The Adafruit Feather RP2040 with RFM95 LoRa Radio – 915MHz – RadioFruit and STEMMA QT (Feather LoRa from here on out) is a microcontroller paired with a LoRa 900MHz band radio for data communication. LoRa, short for long range, is a data radio standard for low-data rate, long-distance communication. Its range will depend on the antenna you choose to connect to it, but a simple single-wire antenna should be able to cover more than a mile with the 100mW power output of the transmitter. Data rates for this transmitter in its default configuration will be about 5kBps. This makes LoRa effective for long-distance sensor monitoring, but not audio or video streaming.

This LoRa transmitter uses a spread-spectrum technology to transmit on a band that doesn’t require a license in the United States. Thus there is no frequency coordination needed to use it. There are several versions of Adafruit’s LoRa boards using different frequencies, so please consult your local regulations to find the correct board for use in your country. LoRa is in use worldwide, so there are many guides available on the internet. This board includes a u.FL connector, so it is possible to buy off-the shelf directional antennas and any adapters needed to connect them to the board. Again, pay attention to the version of the board you’re using in order to ensure the antenna you purchase covers the correct frequencies. The quickest and cheapest way to get this board up and running is to cut a piece of wire to one-fourth the wavelength of the transmitting frequency (7.8cm) and solder it to the pad marked ANT next to the u.FL connector.

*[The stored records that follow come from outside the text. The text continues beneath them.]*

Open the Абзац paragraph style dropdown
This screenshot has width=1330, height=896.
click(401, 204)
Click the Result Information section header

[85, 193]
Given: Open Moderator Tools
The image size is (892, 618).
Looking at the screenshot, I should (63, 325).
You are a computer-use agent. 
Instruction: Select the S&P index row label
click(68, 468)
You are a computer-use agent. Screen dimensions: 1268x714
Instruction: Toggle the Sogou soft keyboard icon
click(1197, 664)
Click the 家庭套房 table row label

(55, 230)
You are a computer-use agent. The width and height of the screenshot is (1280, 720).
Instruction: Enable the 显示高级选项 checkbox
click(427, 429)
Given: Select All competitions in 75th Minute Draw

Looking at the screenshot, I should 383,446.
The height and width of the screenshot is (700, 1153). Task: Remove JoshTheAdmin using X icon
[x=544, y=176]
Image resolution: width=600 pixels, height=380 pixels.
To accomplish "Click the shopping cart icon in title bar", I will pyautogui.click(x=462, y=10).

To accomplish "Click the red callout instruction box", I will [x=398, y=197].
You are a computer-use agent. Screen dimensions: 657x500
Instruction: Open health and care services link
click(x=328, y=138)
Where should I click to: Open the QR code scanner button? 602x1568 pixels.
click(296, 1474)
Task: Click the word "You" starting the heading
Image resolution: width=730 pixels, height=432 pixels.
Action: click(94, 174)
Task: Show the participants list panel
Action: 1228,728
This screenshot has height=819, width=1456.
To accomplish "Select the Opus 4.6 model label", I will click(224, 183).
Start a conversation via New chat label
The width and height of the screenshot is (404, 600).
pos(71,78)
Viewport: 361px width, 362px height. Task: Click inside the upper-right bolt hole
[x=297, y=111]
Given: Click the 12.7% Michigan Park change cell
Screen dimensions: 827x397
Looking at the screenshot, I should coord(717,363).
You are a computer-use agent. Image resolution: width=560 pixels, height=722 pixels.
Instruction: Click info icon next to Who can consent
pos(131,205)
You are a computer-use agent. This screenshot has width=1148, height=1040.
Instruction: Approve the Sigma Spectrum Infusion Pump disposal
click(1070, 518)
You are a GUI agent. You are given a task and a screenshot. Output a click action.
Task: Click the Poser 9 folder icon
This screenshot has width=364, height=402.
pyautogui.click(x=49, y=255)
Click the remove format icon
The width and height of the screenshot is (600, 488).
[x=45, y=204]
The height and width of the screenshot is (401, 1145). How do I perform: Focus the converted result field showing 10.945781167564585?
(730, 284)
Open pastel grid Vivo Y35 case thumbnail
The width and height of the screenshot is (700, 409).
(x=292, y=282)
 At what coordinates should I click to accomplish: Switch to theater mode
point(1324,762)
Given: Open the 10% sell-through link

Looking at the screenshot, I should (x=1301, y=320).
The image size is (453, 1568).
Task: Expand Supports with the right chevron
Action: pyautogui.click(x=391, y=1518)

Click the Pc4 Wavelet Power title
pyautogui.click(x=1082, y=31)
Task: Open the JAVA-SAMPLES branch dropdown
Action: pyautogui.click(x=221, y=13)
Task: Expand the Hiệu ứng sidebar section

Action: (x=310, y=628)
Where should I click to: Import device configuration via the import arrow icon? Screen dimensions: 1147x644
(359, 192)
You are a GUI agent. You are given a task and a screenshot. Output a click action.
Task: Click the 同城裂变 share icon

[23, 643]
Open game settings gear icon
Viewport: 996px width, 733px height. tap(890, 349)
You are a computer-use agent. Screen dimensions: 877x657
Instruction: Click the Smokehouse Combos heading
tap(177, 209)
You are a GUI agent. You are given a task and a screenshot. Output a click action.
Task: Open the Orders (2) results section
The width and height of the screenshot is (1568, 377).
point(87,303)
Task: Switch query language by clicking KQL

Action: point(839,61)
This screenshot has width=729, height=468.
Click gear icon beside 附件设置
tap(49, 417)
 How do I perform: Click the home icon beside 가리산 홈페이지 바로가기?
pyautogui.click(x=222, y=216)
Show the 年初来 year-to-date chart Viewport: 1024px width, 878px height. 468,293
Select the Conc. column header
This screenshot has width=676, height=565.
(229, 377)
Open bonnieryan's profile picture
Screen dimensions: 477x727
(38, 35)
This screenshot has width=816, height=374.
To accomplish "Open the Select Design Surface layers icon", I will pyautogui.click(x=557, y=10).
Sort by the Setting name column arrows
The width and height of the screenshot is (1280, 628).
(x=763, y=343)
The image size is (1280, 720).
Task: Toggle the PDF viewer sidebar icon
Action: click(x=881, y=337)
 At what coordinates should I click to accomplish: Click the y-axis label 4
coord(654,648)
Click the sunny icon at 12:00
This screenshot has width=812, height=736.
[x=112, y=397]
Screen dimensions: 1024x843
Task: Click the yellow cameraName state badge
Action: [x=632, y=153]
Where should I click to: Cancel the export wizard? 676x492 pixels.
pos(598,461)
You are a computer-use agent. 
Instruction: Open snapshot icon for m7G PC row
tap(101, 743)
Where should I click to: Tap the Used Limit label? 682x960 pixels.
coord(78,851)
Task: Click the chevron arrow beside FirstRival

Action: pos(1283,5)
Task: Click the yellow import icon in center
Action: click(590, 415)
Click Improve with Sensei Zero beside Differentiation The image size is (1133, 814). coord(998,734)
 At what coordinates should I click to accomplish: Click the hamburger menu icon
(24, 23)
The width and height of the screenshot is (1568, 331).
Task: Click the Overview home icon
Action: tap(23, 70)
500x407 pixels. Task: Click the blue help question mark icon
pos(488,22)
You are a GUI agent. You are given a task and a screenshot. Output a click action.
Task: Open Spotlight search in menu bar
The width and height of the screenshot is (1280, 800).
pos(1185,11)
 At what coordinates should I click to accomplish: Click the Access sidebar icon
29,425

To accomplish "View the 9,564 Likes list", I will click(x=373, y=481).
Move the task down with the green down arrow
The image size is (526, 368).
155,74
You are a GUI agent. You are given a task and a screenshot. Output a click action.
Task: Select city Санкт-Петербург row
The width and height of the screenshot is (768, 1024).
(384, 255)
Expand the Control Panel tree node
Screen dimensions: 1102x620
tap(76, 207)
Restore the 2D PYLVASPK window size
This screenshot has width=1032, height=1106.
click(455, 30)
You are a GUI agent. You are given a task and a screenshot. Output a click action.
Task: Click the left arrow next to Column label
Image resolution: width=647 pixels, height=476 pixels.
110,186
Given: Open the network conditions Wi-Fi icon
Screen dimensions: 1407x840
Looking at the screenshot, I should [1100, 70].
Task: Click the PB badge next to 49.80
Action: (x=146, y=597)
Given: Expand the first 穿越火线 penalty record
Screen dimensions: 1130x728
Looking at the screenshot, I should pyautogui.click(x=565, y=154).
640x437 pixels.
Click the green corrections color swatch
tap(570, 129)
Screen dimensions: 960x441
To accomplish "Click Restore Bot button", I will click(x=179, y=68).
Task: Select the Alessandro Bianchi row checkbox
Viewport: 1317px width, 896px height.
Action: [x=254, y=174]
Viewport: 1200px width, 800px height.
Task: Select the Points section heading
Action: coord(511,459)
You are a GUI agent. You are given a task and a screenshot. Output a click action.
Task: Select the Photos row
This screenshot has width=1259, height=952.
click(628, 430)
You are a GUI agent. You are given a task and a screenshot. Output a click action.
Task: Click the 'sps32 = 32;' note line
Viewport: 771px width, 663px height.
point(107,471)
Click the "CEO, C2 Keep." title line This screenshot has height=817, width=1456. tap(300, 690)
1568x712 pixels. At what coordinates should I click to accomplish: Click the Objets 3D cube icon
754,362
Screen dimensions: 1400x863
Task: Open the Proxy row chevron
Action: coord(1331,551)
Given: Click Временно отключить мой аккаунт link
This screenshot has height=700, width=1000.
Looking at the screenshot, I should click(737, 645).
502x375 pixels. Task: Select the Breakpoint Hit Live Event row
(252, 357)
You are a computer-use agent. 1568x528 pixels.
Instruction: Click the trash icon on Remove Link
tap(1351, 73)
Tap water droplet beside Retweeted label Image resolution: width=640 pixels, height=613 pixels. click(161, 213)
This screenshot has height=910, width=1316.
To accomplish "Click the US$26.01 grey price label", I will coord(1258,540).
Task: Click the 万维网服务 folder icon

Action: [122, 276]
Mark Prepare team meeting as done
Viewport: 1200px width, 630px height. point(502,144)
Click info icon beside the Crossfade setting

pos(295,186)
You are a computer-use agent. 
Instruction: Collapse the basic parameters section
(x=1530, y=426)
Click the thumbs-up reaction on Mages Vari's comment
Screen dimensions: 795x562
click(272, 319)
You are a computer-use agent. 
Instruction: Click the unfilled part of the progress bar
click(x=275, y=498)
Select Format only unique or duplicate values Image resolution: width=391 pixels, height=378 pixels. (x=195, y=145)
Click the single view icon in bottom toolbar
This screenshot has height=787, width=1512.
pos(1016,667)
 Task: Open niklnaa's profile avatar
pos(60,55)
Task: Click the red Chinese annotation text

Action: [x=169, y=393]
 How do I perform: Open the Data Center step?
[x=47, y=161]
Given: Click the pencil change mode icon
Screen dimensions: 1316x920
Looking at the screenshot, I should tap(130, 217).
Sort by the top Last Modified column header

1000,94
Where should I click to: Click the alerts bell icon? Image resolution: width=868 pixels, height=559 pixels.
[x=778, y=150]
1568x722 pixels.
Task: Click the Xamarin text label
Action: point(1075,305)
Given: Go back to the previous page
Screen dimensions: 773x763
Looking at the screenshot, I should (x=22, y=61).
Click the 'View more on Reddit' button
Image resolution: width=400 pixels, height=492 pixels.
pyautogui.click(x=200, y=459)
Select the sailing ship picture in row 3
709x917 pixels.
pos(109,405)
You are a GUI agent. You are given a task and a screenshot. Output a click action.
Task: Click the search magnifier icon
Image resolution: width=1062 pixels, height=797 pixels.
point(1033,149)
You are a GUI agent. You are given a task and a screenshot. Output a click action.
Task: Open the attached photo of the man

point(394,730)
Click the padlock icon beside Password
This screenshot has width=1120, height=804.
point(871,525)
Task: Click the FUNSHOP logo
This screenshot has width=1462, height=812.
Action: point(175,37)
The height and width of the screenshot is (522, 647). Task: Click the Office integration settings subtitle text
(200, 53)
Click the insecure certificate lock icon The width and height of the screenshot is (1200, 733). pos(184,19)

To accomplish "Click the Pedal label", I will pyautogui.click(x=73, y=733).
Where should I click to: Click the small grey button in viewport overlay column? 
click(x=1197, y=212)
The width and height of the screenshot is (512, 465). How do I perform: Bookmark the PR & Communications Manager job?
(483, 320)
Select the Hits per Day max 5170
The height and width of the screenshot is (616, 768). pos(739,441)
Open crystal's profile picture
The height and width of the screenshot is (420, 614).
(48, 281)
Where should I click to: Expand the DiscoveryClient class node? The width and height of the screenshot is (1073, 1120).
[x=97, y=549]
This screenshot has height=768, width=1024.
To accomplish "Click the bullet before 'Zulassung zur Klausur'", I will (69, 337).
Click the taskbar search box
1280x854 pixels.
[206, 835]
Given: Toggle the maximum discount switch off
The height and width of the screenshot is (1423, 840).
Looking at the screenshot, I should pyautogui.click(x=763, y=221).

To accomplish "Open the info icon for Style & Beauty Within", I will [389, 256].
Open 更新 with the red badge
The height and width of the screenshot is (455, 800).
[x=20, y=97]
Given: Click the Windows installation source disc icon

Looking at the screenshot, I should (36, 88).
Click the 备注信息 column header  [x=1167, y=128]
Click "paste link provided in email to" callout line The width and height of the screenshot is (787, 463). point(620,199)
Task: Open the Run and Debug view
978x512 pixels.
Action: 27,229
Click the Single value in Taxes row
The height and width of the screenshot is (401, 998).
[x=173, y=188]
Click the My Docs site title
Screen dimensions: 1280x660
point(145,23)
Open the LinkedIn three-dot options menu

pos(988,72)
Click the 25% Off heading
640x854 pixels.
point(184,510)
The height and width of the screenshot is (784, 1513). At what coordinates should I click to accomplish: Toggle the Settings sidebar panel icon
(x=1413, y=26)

On the microcontroller side of the board we find the Raspberry Pi Foundation’s RP2040 microcontroller with 8 MB of attached Flash storage. Adafruit also makes Feather Lora boards with an ATmega32u4 or an ATSAMD Cortex M0+ microcontroller, so you have your choice of platforms. Each microcontroller communicates with the LoRa radio module over SPI. Adafruit also makes FeatherWings with LoRa radios, so you can add LoRa to a Feather you already own. Each of the Feather LoRa boards varies in what extras are found on board. This unit comes with a Stemma QT connector for attaching I2C-based peripherals and a NeoPixel RGB LED for status indication. All have a LiPoly battery connector and battery management chip. The board can be powered via battery or USB, with the management chip automatically charging the battery whenever USB power is connected.

Because this board features the RP2040, we can program it in either CircuitPython or the Arduino IDE. Adafruit provides a guide that will get you up and running in either environment. We tested the board with the Arduino IDE, where a third-party board manager URL is needed to add support for the RP2040. Once support for the microcontroller is installed, you have a choice of library to use for the LoRa radio. Because this radio is already well supported, Adafruit did not write their own library. They instead recommend the RadioHead library which requires manual installation and a restart of Arduino IDE. Adafruit’s guide steps you through the example transmit and receive programs found in the File->Examples->RadioHead->feather menu. We had no problem getting the examples up and running.

Note that for effective communication you will need two LoRa radios. Setting up two Feather LoRas to transmit and receive is a great way to experiment with LoRa’s capabilities. When you are ready to join the worldwide Internet of Things, you will want to read up on LoRaWAN. In short, many areas around the world have receiver networks that will allow your LoRa-equipped device to send messages to application servers over the internet. LoRaWAN is a lower-power, lower-data-rate alternative to interfacing with cellular networks. We can only scratch the surface of LoRa and LoRaWAN in this review, so be sure to ask around your local makerspace or amateur radio club to find people using it for cool projects.

Standout features:

  • Support for LoRa in a compact package.